From what I read on the Internet, it seems that XiD 13 similar to a host based seg crash. However, given the indexing of the array, I don't see how this could be. In addition, the program does not crash if I replace the transcendental functions in the kernel with other functions (for example, subtracting and adding floating point). That is, I do not receive an XiD error message, and the program ultimately returns the correct atanh (0.7) value.

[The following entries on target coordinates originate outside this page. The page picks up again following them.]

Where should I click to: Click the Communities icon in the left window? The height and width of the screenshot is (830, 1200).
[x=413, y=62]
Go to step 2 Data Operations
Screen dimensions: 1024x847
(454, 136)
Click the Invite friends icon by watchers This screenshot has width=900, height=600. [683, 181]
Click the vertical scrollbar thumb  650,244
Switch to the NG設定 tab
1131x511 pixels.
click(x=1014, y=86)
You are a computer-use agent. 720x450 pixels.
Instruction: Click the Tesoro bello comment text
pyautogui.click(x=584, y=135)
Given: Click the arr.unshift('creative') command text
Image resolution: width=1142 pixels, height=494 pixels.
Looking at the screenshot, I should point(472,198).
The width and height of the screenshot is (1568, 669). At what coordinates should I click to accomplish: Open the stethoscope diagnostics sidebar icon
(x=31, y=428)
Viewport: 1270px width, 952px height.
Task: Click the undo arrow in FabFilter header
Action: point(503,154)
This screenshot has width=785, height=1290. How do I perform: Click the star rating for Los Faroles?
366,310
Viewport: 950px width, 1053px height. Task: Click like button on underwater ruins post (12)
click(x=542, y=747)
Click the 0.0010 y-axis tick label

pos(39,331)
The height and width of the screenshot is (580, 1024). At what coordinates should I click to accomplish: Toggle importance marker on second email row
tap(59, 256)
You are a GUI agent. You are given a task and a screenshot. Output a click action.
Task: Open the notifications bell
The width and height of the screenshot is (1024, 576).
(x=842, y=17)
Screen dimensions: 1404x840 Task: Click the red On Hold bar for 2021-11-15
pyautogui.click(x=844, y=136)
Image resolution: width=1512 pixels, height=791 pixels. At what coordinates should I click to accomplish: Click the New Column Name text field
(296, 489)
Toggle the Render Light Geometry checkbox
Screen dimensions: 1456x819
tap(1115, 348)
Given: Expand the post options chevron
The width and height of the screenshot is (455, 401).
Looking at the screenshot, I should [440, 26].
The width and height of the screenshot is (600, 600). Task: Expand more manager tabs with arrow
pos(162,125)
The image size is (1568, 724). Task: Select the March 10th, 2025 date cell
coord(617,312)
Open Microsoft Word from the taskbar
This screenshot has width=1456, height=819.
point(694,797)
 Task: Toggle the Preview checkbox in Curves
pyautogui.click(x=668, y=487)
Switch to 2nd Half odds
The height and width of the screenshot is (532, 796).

I am running cuda-5.0 on the Ubuntu 11.10 x64 desktop. The driver version is 304.54, and I am using the GeForce 9800 GTX.
I am inclined to say that this is a hardware problem or a driver error. It is strange that the sample applications from nvidia work fine, perhaps because they do not use the affected transcendental functions.
The last bit of potentially important information is that if I run either my main project or this test program in cuda-memcheck, it does not report errors and will never work. Honestly, I just run my project under cuda-memcheck, but a performance hit makes it impractical.
Thanks in advance for any help / understanding. If someone has a 9800 GTX and wants to run this code to make sure it works, we will be very grateful.
#include <iostream> #include <stdlib.h> using namespace std; __global__ void test_trans (float *a, int length) { if ((threadIdx.x + blockDim.x*blockIdx.x) < length) { float temp=0.7; for (int i=0;i<100;i++) { temp=atanh(temp); temp=tanh(temp); } a[threadIdx.x+ blockDim.x*blockIdx.x] = atanh(temp); } } int main () { float *array_dev; float *array_host; unsigned int size=10000000; if (cudaSuccess != cudaMalloc ((void**)&array_dev, size*sizeof(float)) ) { cerr << "Error with memory Allocation\n"; exit (-1);} array_host = new float [size]; for (int i=0;i<10;i++) { test_trans <<< size/512+1, 512 >>> (array_dev, size); if (cudaSuccess != cudaDeviceSynchronize()) { cerr << "Error with kernel\n"; exit (-1);} } cudaMemcpy (array_host, array_dev, sizeof(float)*size, cudaMemcpyDeviceToHost); cout << array_host[size-1] << "\n"; }
Edit: I postponed this project for several months, but yesterday after updating to driver version 319.23 I no longer have this problem. I think the problem I described was a bug that was fixed. Hope this helps.